_WHAT THE EXERCISE ASKS_
Can you carry on the walnut tree story from where it stops, continuing the account of the trip to the train station for scrap boards?

BEGIN PASSAGE

Wednesday, March 12, 2014

The Walnut Tree

         When I was a small child my family lived in Sharpsville in northern Tipton County. There was a big walnut tree in the backyard. To this day the smell of green walnuts is evocative to me. It’s not really a nice smell at all, rather pungent, but it triggers memories of my childhood. 
         I like to pick up a green one, rub the skin gently, then take a big whiff. It’s one of those smells – like freshly ground coffee or the entrance to a tobacco shop, that only provides maximum, intoxicating impact on the first whiff. All repeated attempts to enjoy that smell fade to the point of futility. Time must pass between such intense aromas before recapturing the initial burst, as if our olfactories need to air out and take a rest between such jolts.
         On a summer day more than forty-five years ago the old train station downtown was being demolished. My brother and sisters had been pestering my Dad for a tree house. He suggested we go down with the wagon and ask the workmen for some scrap boards.

END PASSAGE
BEGIN DATA SECTION

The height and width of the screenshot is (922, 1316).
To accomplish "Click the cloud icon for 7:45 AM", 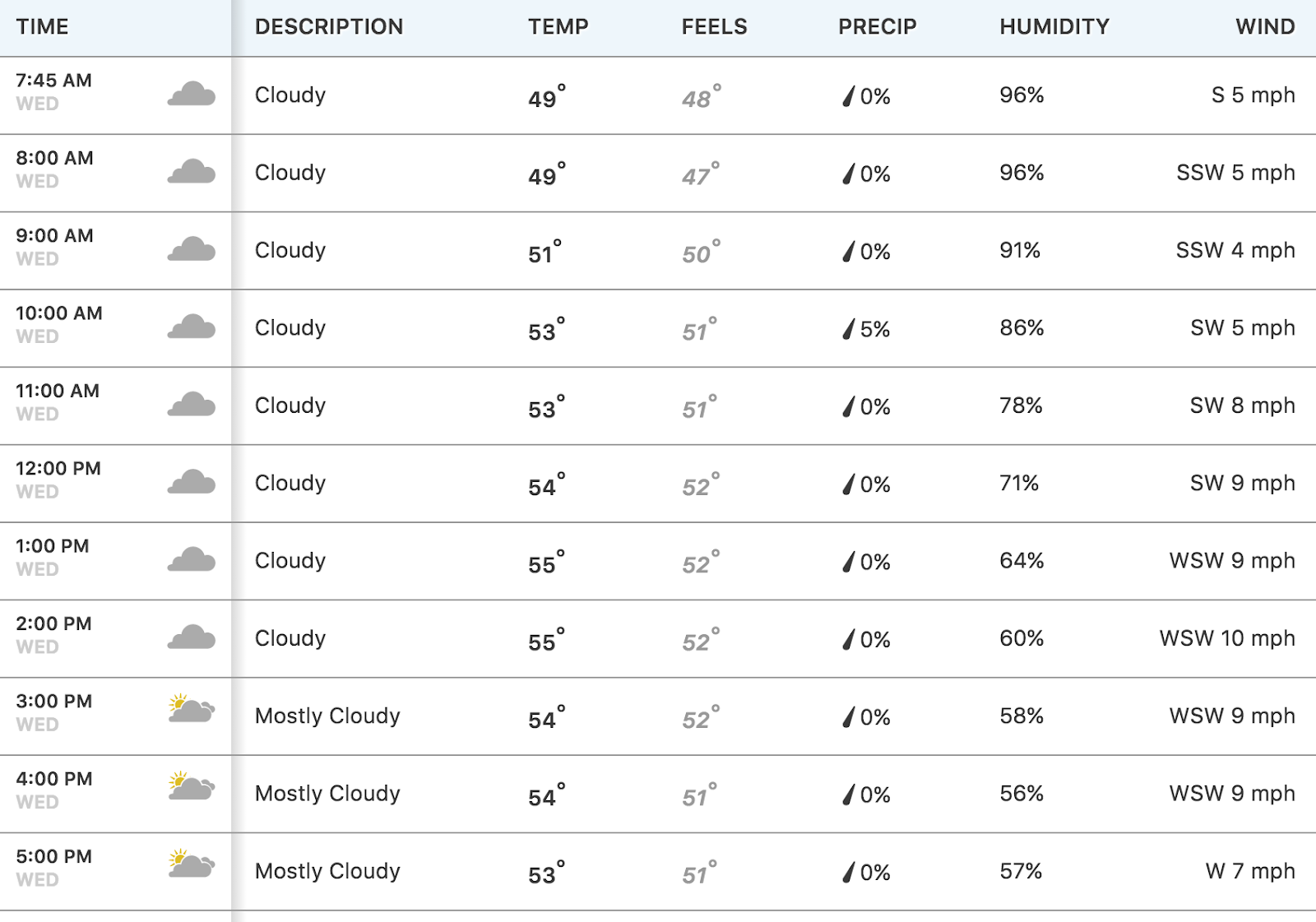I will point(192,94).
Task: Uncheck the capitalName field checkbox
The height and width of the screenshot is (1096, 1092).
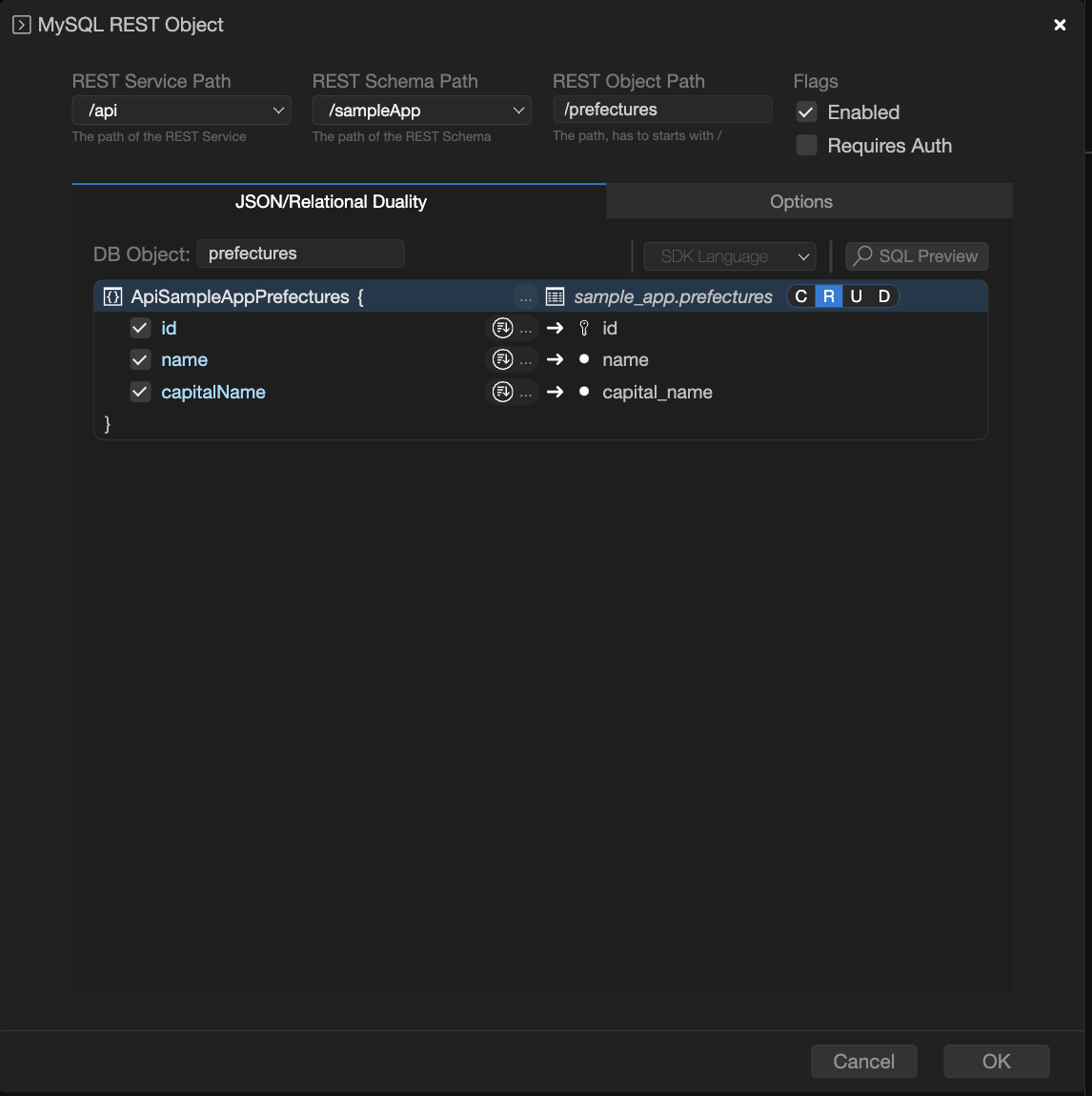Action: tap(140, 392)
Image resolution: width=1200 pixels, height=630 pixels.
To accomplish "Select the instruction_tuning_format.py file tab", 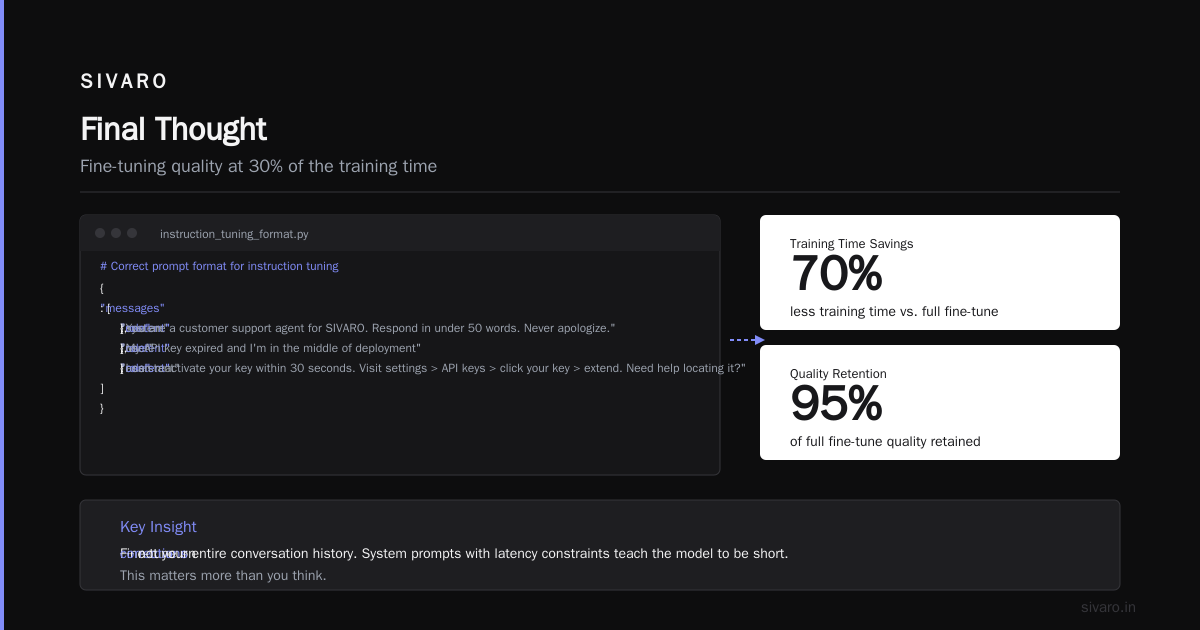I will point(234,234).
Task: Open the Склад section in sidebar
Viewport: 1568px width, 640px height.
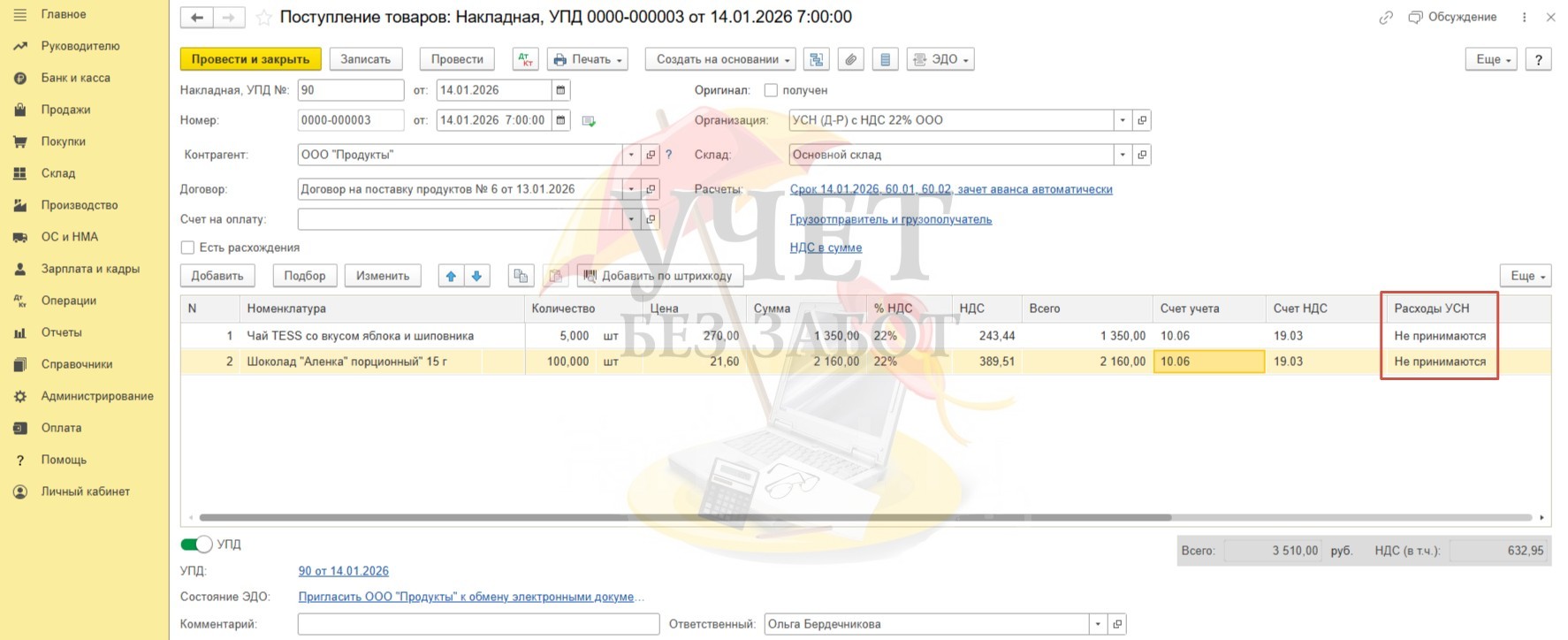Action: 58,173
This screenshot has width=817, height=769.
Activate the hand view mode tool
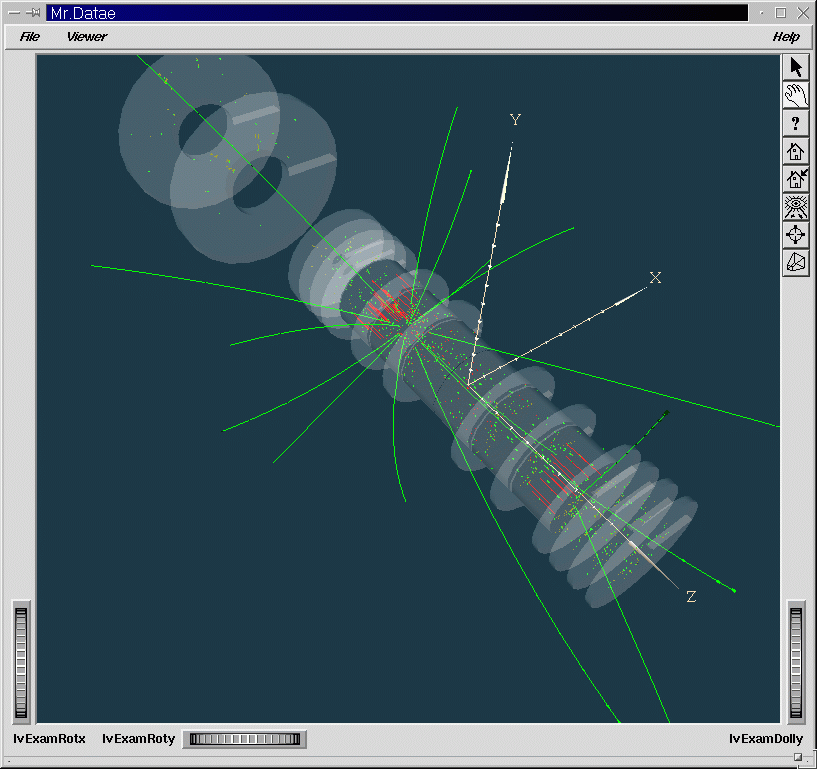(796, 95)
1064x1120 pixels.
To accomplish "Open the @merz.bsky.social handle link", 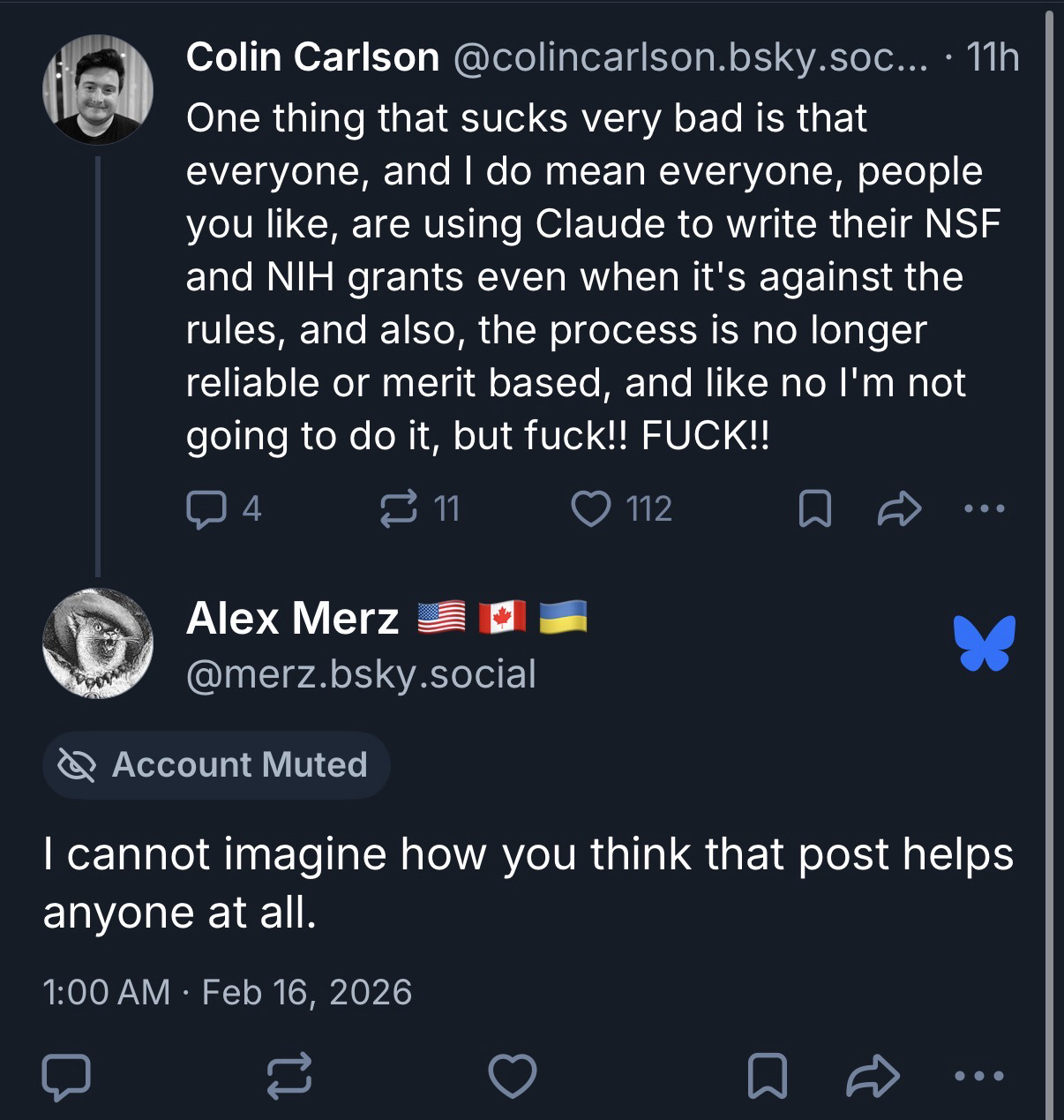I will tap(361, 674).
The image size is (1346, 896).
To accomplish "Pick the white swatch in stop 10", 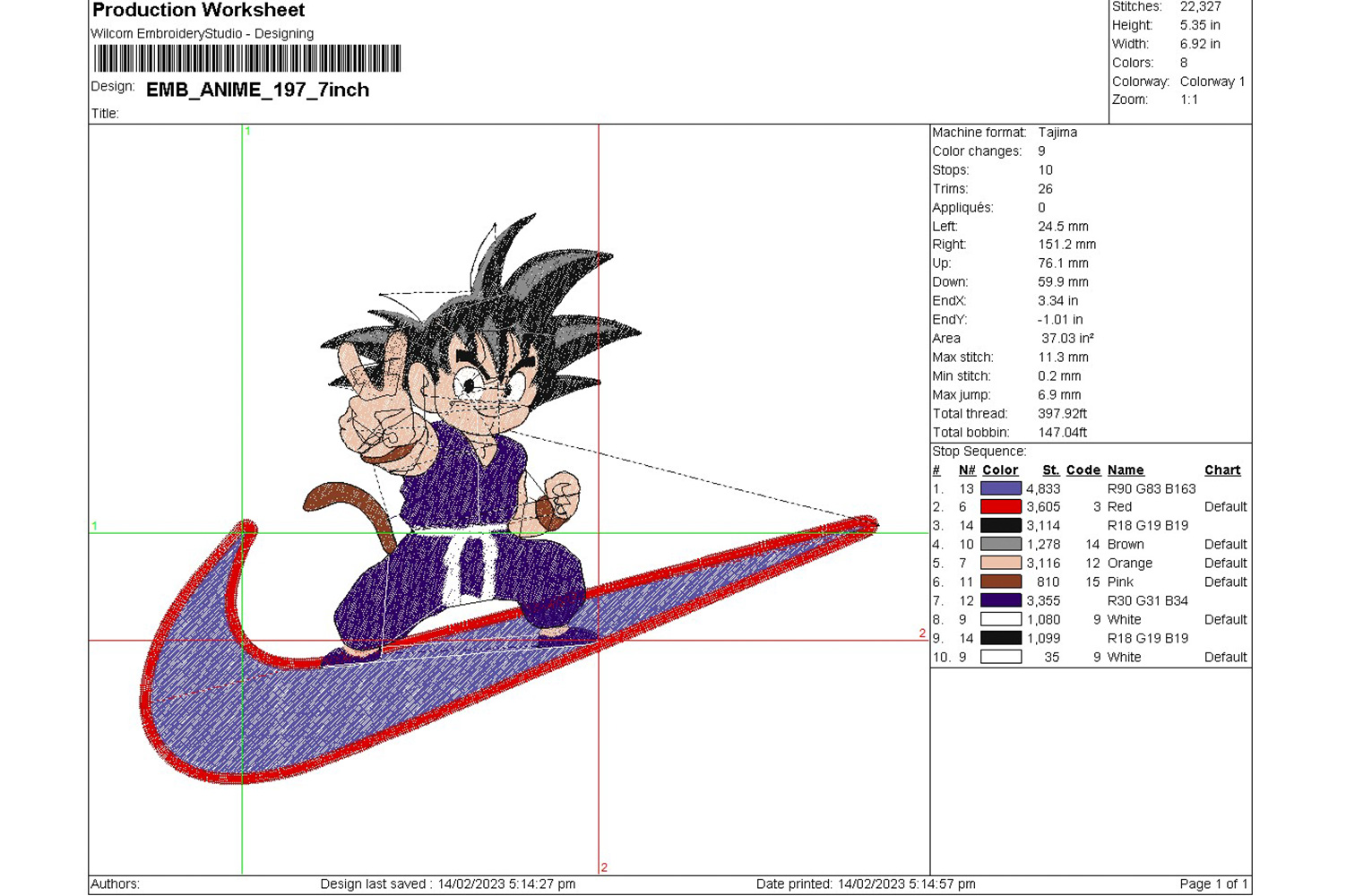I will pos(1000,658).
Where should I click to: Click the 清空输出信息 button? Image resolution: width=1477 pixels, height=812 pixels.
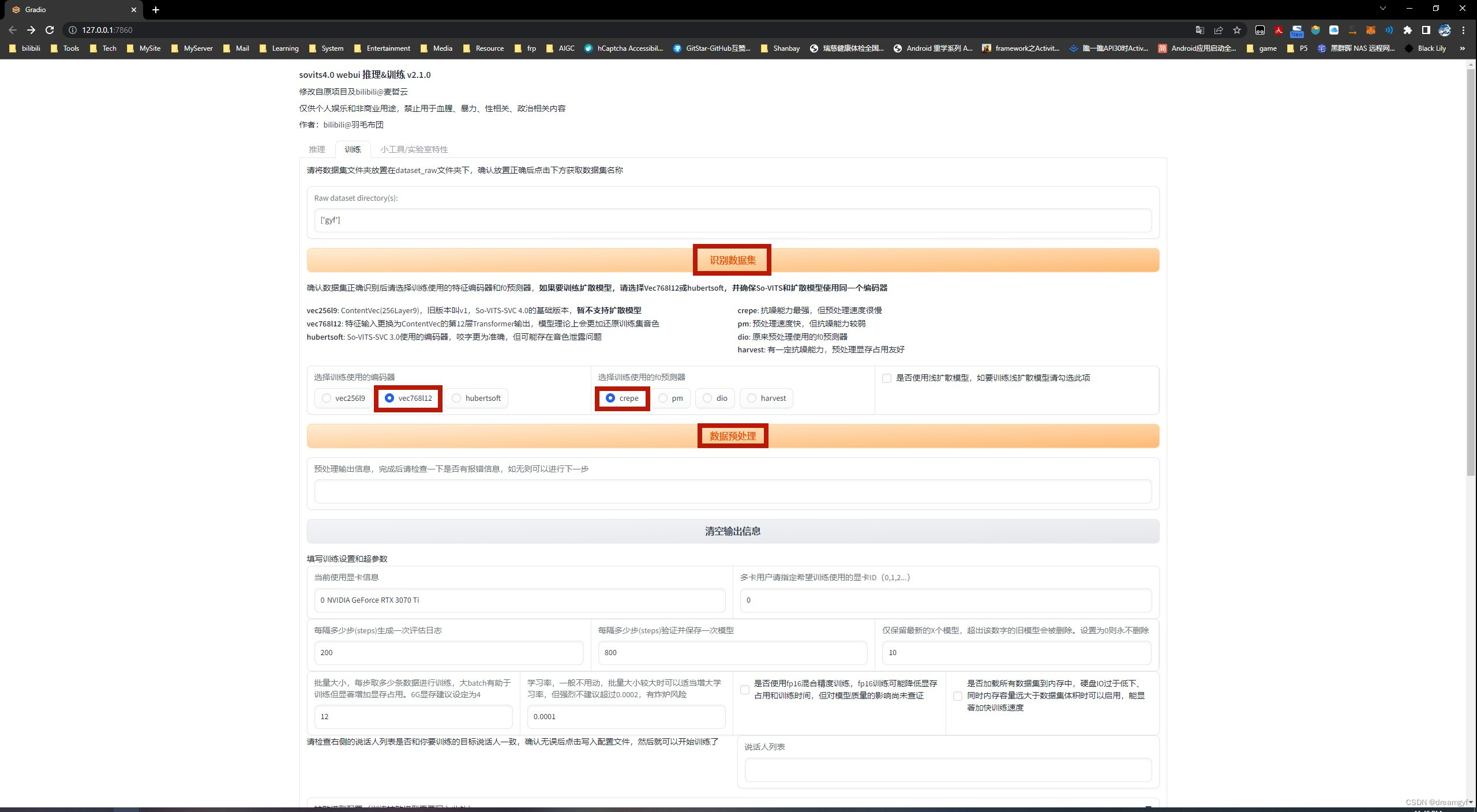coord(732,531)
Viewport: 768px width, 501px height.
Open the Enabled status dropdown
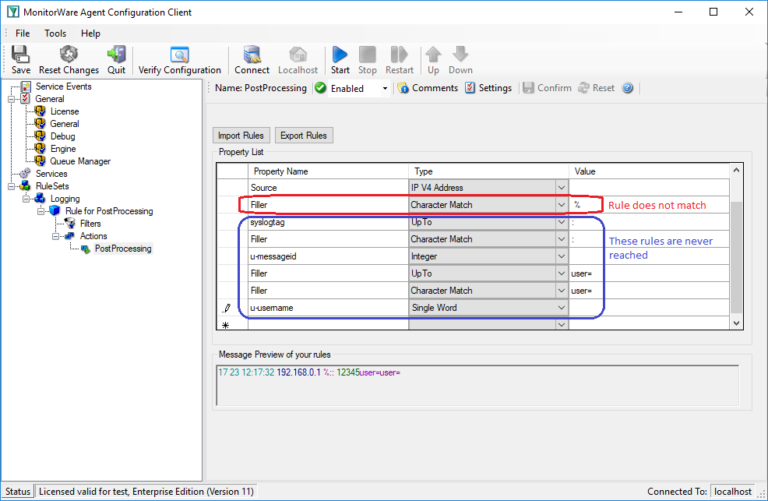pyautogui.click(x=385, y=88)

END DATA SECTION

_ANSWER TO THIS TASK_
         We came home with the wagon stacked high with old woodwork and rough sawn two-by-fours. With them, my father built a tree house in the walnut tree. Looking back now I can see that it was a terribly dangerous arrangement. Wouldn’t be allowed today. Still, nobody ever got hurt.
         We could see our entire world from up there. There was a basketball court against the garage, not paved, just dirt. Beside that was a gnarled, aging apple tree. There were old names carved in the bark and we, too, carved our initials there with a roofing knife. There was a large sandbox along a fence that separated the backyard from the gravel driveway and a big garden that lay just beyond the reach of the shadow of the tree branches. There was also a long row of forsythias along the fence - great for making instant green roses – and whips. We were at the very edge of town. Beyond the road to the west (where I learned to ride a bike) was a barn and a field where cattle grazed, across the road to the north was a soybean field.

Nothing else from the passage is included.